Assédios também acontecem no escurinho dos sets de cinema. Anita Rocha diz que aos 20, quando fazia assistência de direção, um ator famoso que prefere não identificar "chegava" direto. Um dia, pôs a mão em sua coxa. "Comecei a ir de bermudão, camisa larga. Coisa horrível ter de me vestir como eu não gostaria."

Hoje, a diretora de "Mate-me Por Favor" acha que não deixaria barato um passe desses. "Só que, mais nova, tinha muito medo de perder trabalho, ser mal vista."

Temor similar ao de Janaína Castro, 27. Ela foi assistente de produção num curta de uma mulher. Seu superior imediato, homem, quis "puni-la" por chegar 15 minutos atrasada.

"Na falta de grana pra pagar figurante, ele forçou uma barra para que eu fizesse figuração de maiô." Naquele dia foi pior. "O cara disse: 'Vou até colocar a galera da pesada [os eletricistas e maquinistas] para ficar bem atrás de você, como castigo'."

ELA FAZ CINEMA?

Discussões sobre o feminismo vieram em onda nos últimos dias. Apareceram na prova do Enem. Em protestos contra o presidente da Câmara, Eduardo Cunha (PMDB-RJ), autor de projeto de lei que dificulta o aborto legal. Na campanha #meuprimeiroassédio –após homens fazerem comentários libidinosos sobre uma cozinheira do "MasterChef Júnior", mulheres foram à internet relatar abusos.

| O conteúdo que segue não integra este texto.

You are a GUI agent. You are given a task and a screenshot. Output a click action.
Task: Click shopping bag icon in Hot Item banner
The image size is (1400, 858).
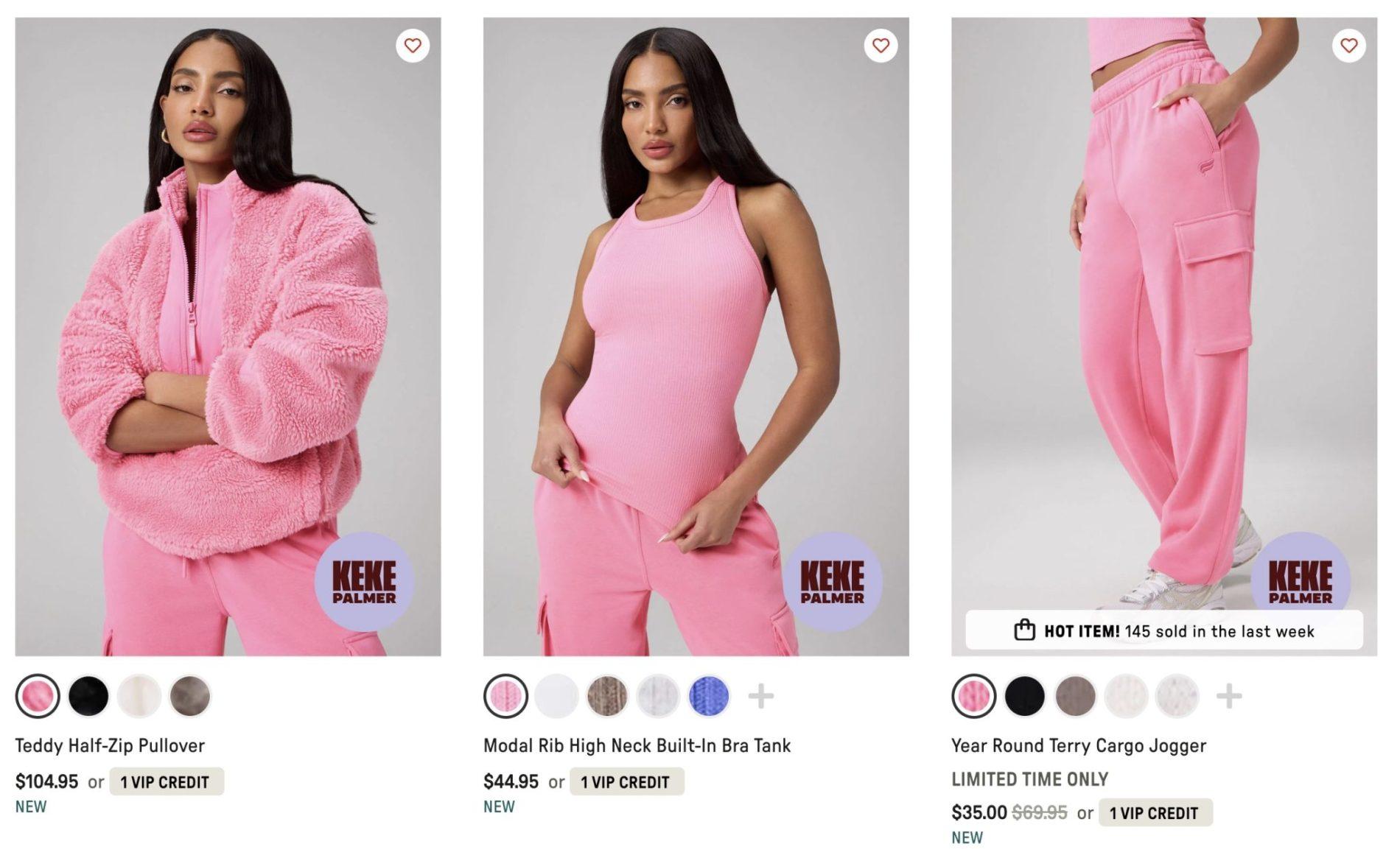point(1024,630)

E teve, na semana passada, a campanha #AgoraÉqueSãoElas, na qual colunistas homens "emprestaram" seu espaço para textos femininos.

No cinema brasileiro, o tema ganhou fôlego em agosto, após um evento desastroso em torno de "Que Horas Ela Volta?", no Recife. Anna Muylaert ainda não havia sido confirmada como a primeira mulher em 30 anos a representar o país no Oscar.

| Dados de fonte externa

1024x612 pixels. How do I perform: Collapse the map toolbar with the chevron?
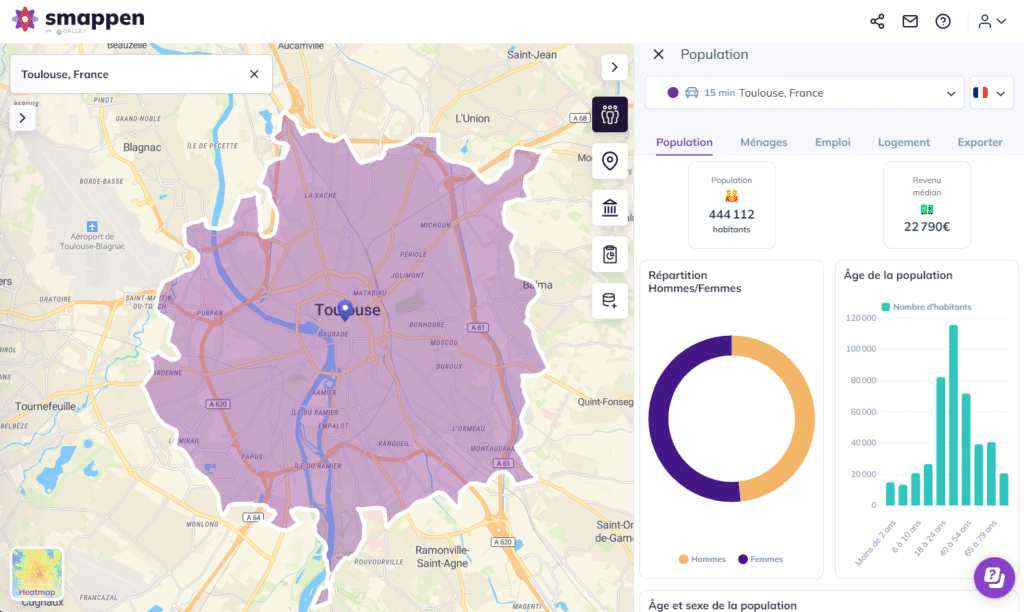(614, 67)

Ela está na pré-lista de 81 nomes para a categoria melhor filme estrangeiro. Só sete dessas obras são dirigidas unicamente por mulheres.

Seu longa, que já conquistara um prêmio no Festival de Sundance (para as protagonistas Regina Casé e Camila Márdila), virou notícia por outro motivo. Após beberem, dois colegas na plateia interromperam o debate: os cineastas Lírio Ferreira e Cláudio Assis (ex-namorado de Anna), que chamou Regina Casé de gorda.

"Foi ali que a coisa fedeu. É trabalhar uma visão feminina machista. Toda mulher tem que ser alta, magra, loira e de cabelos lisos. Quem está fora é gorda, baixa, feia e de cabelo ruim", diz Anna. "O ouro vira cocô, entende?"

Para ela, os homens são "viciados em protagonismo", enquanto mulheres "tomam na mamadeira a regra da subserviência feminina".

A opinião ecoa a da americana Jennifer Lawrence, 25.

Recentemente, a campeã do blockbuster "Jogos Vorazes" criticou a disparidade de salários entre atores e atrizes e se disse "farta" de precisar encontrar "uma maneira adorável de dizer o que penso" –as brasileiras entrevistadas pela Folha também reclamam de não poder dar um pio sem que sejam acusadas de "histeria" ou "estar de TPM".

Uma colunista do jornal "Washington Post" levou a ironia adiante e imaginou como discursos históricos soariam na voz do que se espera de uma mulher "sã". "Eu tenho um sonho!", de Martin Luther King, iria por aí: "Hmmm, me desculpa, tive esta ideia. Provavelmente é tolice, mas [...] tive esta espécie de visão sobre o futuro".